CELEBRATION V2 (ft. @KOBAIKIDNEW) - Analog Funkin' OST

CELEBRATION V2 (ft. @KOBAIKIDNEW) - Analog Funkin' OST

#backrooms #creepy #fnf ‪@the_bron‬ I see you WHERE'S MY ABDUCTION FLP??? One of the ONLY songs I made for analog :sad: PLAY THE MOD NOW!!! https://gamebanana.com/mods/381966 YES ME AND @KOBAIKIDNEW (https://x.com/kobai_kid) MADE THIS SONG No you cannot just reupload this song lmao Thumbnail by Deathwish: https://x.com/MrDeathWishFNF\ Discord Community Server:   / discord   Mod Twitter: https://x.com/ANALOGFUNKINFNF _________________________________________________________________________ Analog Funkin' is a Friday Night Funkin' mod that revolves around popular analog horror series such as Local58 by Kris Straub, The Walten Files by Martin Walls, Vita Carnis, and more.

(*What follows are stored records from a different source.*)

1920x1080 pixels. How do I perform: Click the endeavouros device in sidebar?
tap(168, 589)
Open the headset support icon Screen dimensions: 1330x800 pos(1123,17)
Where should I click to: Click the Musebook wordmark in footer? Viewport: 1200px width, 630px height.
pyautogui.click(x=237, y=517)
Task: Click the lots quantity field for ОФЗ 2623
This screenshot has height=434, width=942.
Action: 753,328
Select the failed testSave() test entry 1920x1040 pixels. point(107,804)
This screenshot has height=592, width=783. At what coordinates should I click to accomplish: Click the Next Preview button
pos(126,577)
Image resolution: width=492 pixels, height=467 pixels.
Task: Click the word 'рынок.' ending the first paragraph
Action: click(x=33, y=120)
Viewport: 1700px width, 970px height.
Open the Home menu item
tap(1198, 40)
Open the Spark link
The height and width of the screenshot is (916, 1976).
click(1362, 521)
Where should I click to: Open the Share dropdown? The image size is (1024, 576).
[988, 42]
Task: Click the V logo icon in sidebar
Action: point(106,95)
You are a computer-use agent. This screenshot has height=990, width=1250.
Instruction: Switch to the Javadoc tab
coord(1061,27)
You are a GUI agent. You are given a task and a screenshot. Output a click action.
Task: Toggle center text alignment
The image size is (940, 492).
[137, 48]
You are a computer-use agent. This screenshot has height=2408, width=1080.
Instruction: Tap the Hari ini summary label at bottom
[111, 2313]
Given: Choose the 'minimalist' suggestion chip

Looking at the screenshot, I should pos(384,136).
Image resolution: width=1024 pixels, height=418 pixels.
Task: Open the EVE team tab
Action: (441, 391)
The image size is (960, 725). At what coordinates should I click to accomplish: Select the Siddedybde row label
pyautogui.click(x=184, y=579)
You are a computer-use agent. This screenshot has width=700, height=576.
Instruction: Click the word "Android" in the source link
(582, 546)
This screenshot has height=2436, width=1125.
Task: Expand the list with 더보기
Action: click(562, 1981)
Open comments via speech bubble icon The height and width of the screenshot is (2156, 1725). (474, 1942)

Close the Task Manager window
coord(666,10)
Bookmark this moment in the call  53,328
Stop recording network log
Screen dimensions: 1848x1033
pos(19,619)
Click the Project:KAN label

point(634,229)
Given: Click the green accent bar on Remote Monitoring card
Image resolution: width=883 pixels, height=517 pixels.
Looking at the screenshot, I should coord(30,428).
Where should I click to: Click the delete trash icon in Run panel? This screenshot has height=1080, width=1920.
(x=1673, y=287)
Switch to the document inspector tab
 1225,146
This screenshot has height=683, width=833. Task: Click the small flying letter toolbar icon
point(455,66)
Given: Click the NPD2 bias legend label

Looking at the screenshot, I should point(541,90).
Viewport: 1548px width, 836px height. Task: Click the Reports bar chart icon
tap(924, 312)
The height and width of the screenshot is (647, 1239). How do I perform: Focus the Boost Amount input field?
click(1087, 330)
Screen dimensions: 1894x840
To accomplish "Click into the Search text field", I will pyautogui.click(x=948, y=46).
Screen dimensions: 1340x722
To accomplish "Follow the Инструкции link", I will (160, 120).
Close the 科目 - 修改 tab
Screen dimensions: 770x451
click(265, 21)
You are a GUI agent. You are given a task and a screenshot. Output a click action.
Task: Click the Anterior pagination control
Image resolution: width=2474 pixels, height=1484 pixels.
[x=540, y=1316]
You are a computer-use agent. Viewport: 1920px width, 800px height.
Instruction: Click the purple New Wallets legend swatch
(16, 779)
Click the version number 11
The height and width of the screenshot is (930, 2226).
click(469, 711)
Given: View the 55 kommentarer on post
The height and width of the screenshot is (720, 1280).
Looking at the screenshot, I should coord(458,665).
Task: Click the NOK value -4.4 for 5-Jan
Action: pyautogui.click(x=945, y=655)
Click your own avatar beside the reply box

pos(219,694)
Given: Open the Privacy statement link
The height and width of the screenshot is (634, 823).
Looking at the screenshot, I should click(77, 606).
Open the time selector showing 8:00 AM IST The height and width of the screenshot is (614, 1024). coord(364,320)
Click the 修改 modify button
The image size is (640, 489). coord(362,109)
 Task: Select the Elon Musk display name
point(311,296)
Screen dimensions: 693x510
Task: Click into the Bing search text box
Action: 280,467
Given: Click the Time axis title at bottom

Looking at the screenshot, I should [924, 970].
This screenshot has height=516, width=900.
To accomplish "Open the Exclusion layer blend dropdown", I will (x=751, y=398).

The mod is directed by Tack and co-directed by Chase Redding and DeathWish. In January 2022, a short horror film titled "The Backrooms (Found Footage)" was uploaded to YouTube. Created by then-16-year-old Kane Parsons of Northern California, known online as Kane Pixels, it is presented as a VHS tape recorded by a filmmaker who accidentally enters the Backrooms in the 1990s and is pursued by a monster.[20][21] Parsons used the software Blender and Adobe After Effects to create the environment of the Backrooms, and it took him a month to complete it. He described the Backrooms as a manifestation of a poorly remembered recollection of the late 90s and early 2000s.[2][3] The video has over 66 million views as of April 2025.[22][23] Friday Night Funkin' is an upcoming rhythm video game developed by Funkin' Crew Inc. and released on Newgrounds in 2020.[4] The game is developed by a small group consisting primarily of Cameron "ninjamuffin99" Taylor, David "PhantomArcade" Brown, Isaac "Kawai Sprite" Garcia, and evilsk8r. The game is also open-source.[a] It shares some gameplay features with Dance Dance Revolution, PaRappa the Rapper, and the "Dance Contest" minigame from Club Penguin, and borrows aesthetic influences from Flash games.[5] The game has been credited with driving users back to Newgrounds, a site that rose in popularity in the early 2000s.[6][7][8]